4.3.5 Metadata in data catalogues

In online data catalogues, metadata plays a critical role in enabling users to discover and access data. A well-designed metadata schema can facilitate the search and discovery of datasets by providing standardized, consistent, and structured information about the data.

Fragmented metadata practices hinder data sharing and reuse of data. Different organizations use different metadata formats, which can result in inconsistencies and incompatibilities between datasets. Therefore, there is a need for a consistent and widely-accepted metadata format(s) across transport and CCAM tests, which will improve the sharing and reuse of data. The metadata format(s) should be flexible enough to adapt to evolving technology, allowing the addition of new fields as the technology advances.

Field-specific metadata can provide a deeper level of integration with existing data services and generic catalogues. The standardization of metadata improves discoverability and interoperability between datasets, enabling users to make meaningful connections across different fields.

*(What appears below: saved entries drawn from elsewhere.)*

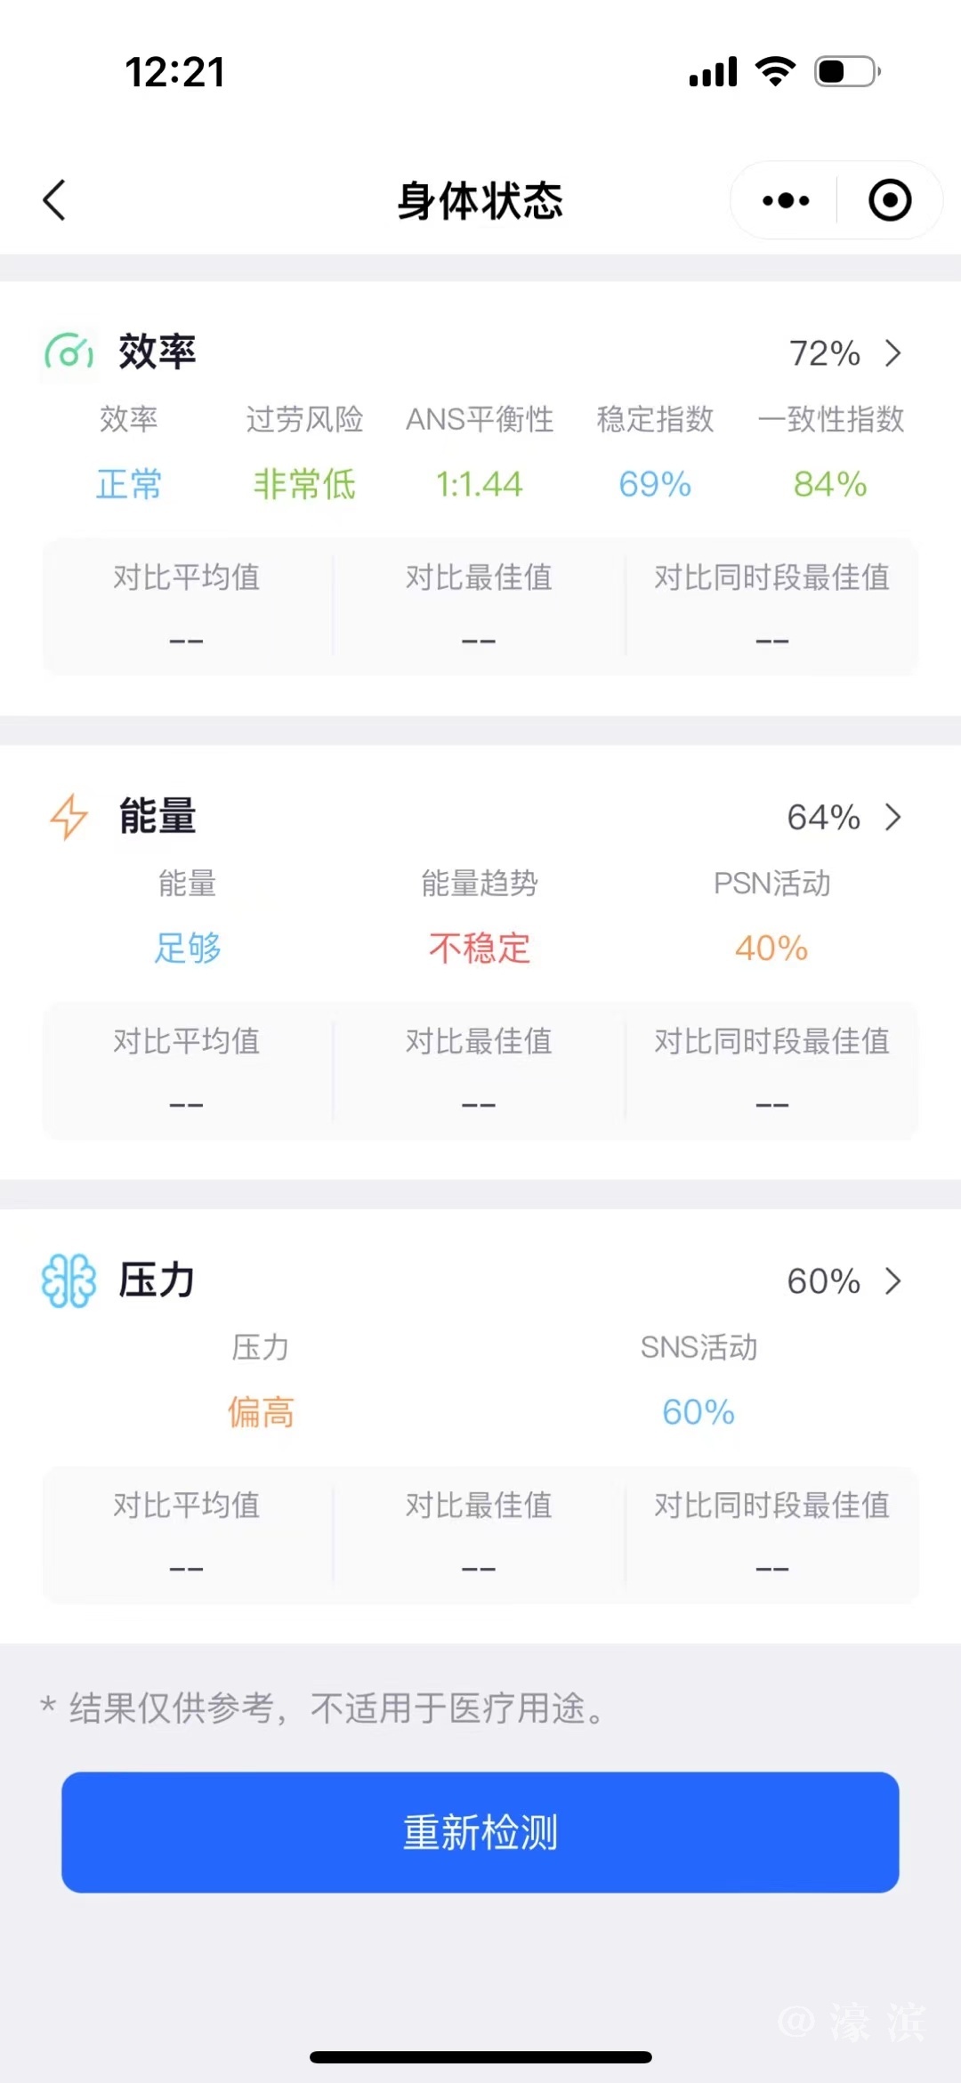Tap the SNS活动 60% value

point(699,1412)
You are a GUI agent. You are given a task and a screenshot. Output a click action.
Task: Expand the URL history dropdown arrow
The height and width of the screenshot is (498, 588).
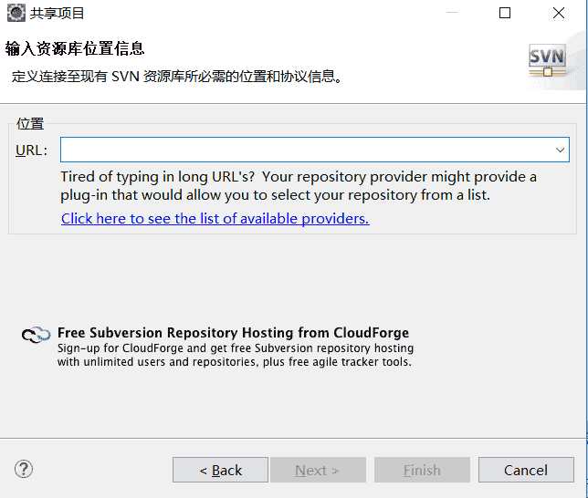point(561,150)
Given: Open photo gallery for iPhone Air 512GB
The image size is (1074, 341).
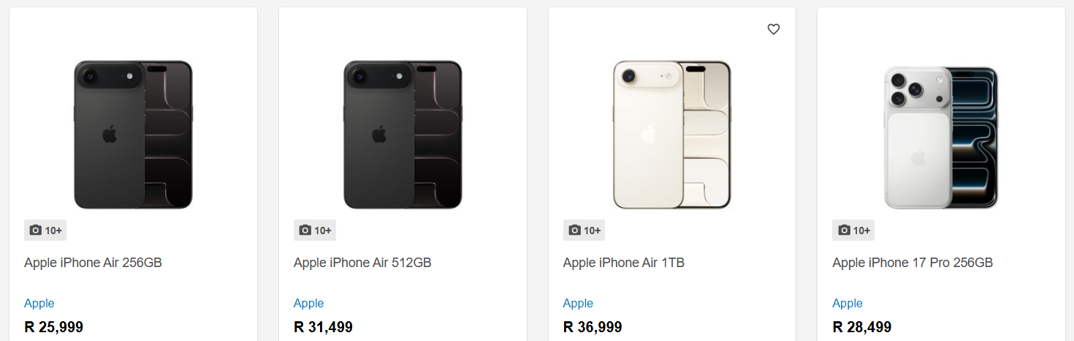Looking at the screenshot, I should (x=315, y=231).
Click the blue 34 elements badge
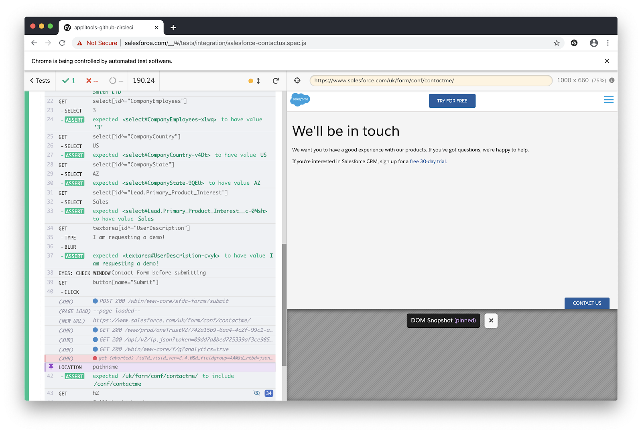Image resolution: width=642 pixels, height=433 pixels. tap(269, 393)
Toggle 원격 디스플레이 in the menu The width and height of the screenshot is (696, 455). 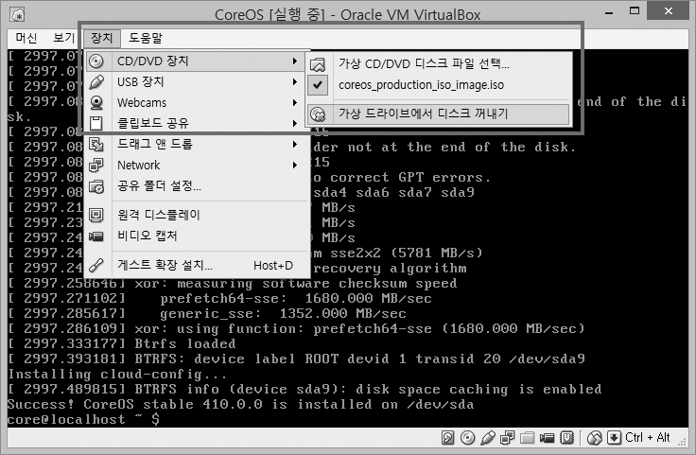158,215
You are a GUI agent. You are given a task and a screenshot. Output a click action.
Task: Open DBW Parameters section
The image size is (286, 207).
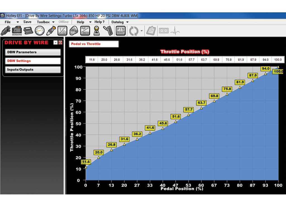[33, 52]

For FOTs/NDSs, FOT-Net data implemented a data catalogue structure (https://cordis.europa.eu/docs/projects/cnect/3/610453/080/deliverables/001-FOTNetDataD41DataCataloguev3.pdf). To search effectively for CCAM datasets in an online catalogue, it is essential to document specific values. These include:

vehicle types (passenger cars, industrial vehicles, public transport, other)
tested system (automated driving, integrated driver support, aftermarket, other)
number of vehicles and test subjects
data log contents (naturalistic driving, fixed routes, raw sensor data, processed surrounding objects, accurate positioning)
public anonymous sample data available
logs contain driving in/during (urban, rural, hilly, snowy, heavy rainfall, fog, night, traffic jam).

In addition to these searchable keywords and values, it is important to include a summary of the dataset in the online data catalogue. This should include the title of the dataset, the DOI and URL where the dataset can be accessed, a short public description, the test start and end dates, the country where the test was conducted, and the main coordinate. The online data catalogue should also include basic administrative metadata such as the publisher and contact persons, access requirements, and documentation language. Finally, key structural metadata such as the log file format should also be included to provide users with a more complete understanding of the dataset. A metadata documentation template is provided as an Annex I of this document. By following this template, test leaders can ensure that their CCAM datasets are easier to re-use, and that valuable research data is not lost due to incomplete metadata practices.